» Input for this task
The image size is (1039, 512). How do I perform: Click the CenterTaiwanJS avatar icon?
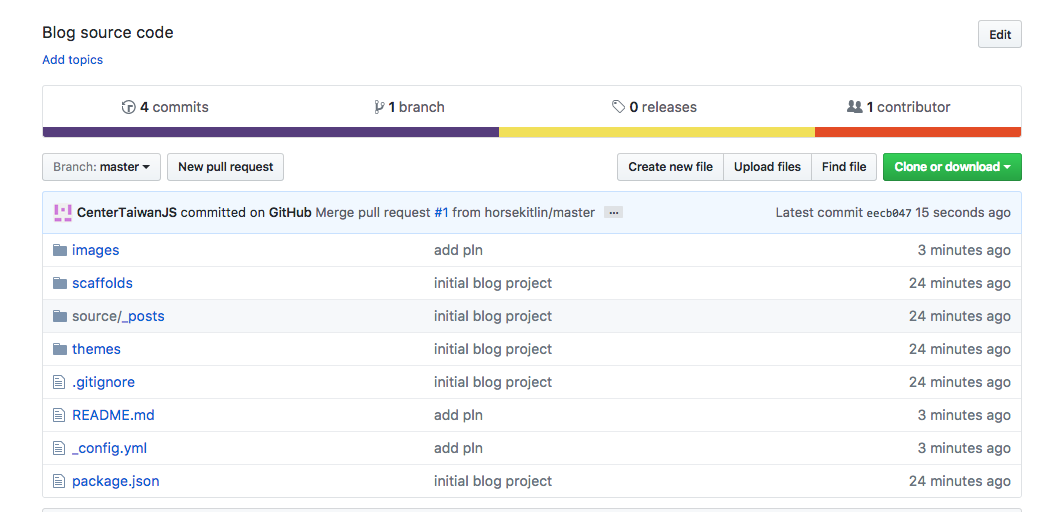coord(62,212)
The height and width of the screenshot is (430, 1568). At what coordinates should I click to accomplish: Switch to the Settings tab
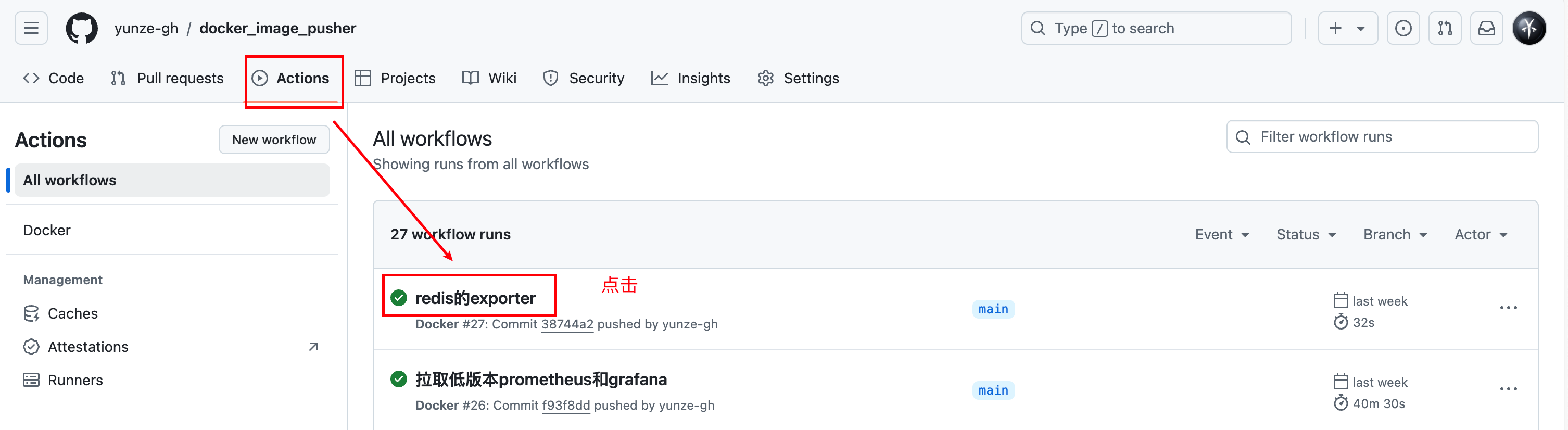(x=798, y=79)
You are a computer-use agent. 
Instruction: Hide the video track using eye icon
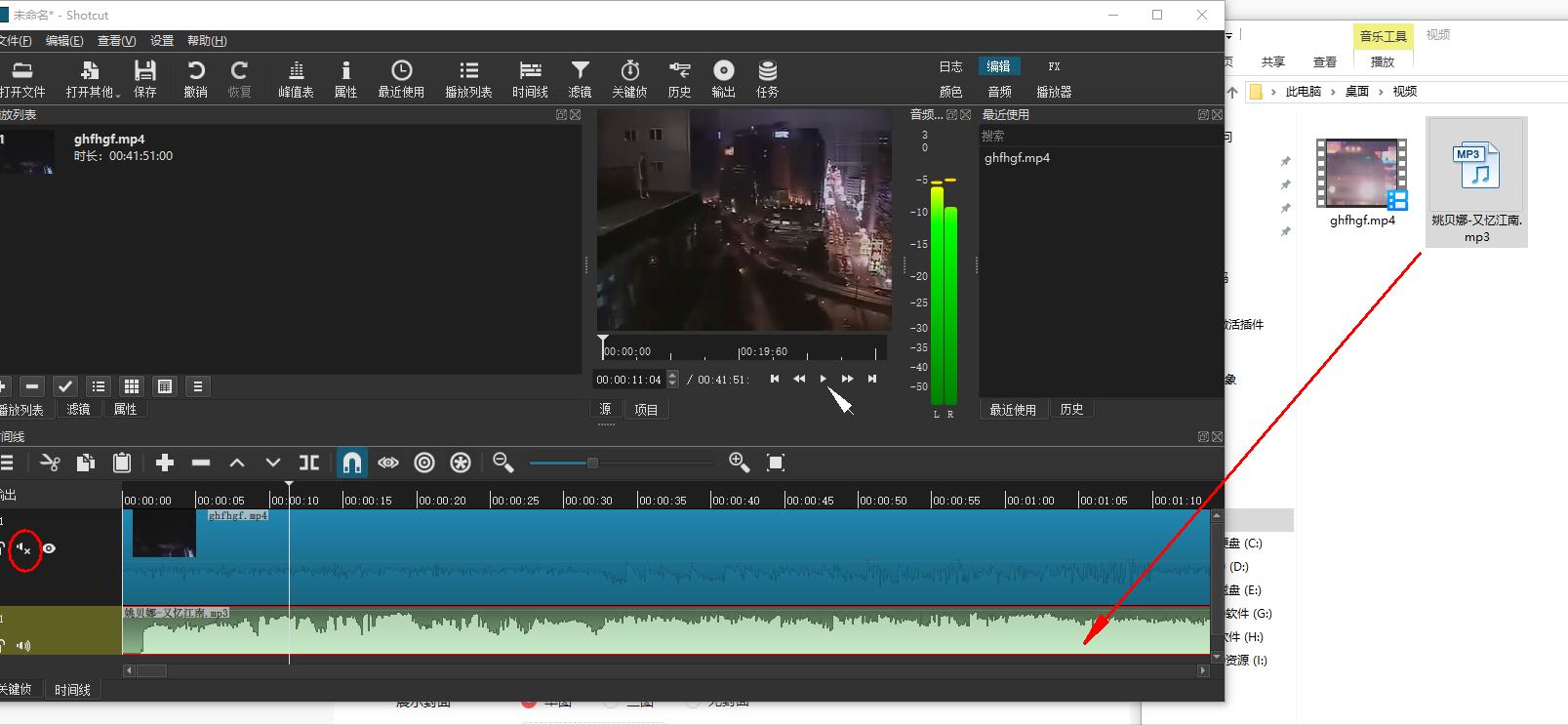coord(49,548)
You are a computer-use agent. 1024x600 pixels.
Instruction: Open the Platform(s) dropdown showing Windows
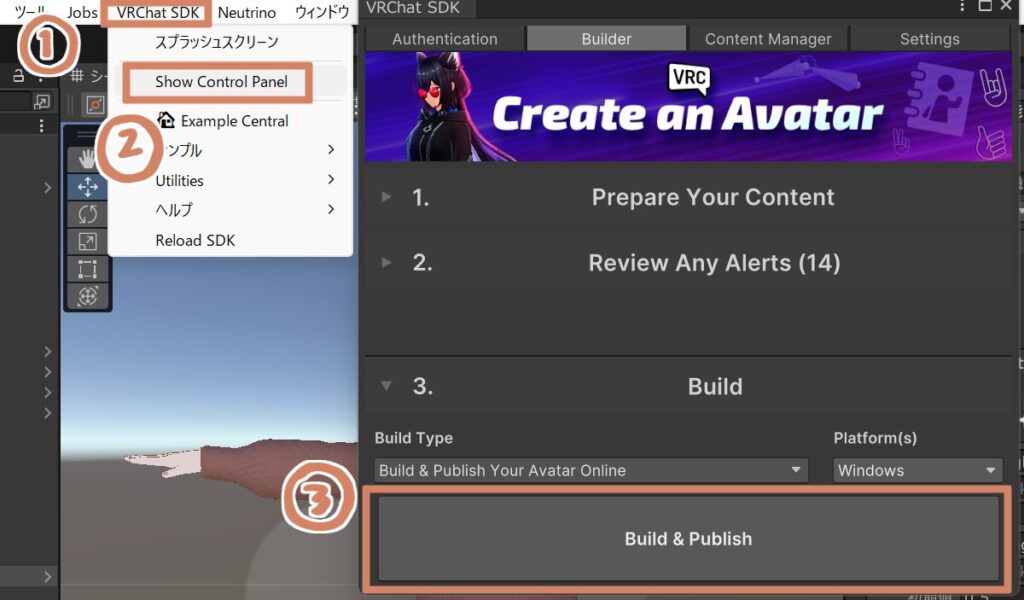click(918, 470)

==

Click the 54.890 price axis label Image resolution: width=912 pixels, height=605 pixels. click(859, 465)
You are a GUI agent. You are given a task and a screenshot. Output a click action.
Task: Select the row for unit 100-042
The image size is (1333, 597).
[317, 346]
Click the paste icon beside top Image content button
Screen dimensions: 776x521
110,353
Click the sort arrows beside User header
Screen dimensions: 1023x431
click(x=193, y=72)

...

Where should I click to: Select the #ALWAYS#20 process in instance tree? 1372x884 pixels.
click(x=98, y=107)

» What to produce
Check each line of the data above, and please copy the ones in which the string "computer" occurs.

» Exercise output
You are a computer-use agent. 
You are a computer-use agent. 1024x600 pixels.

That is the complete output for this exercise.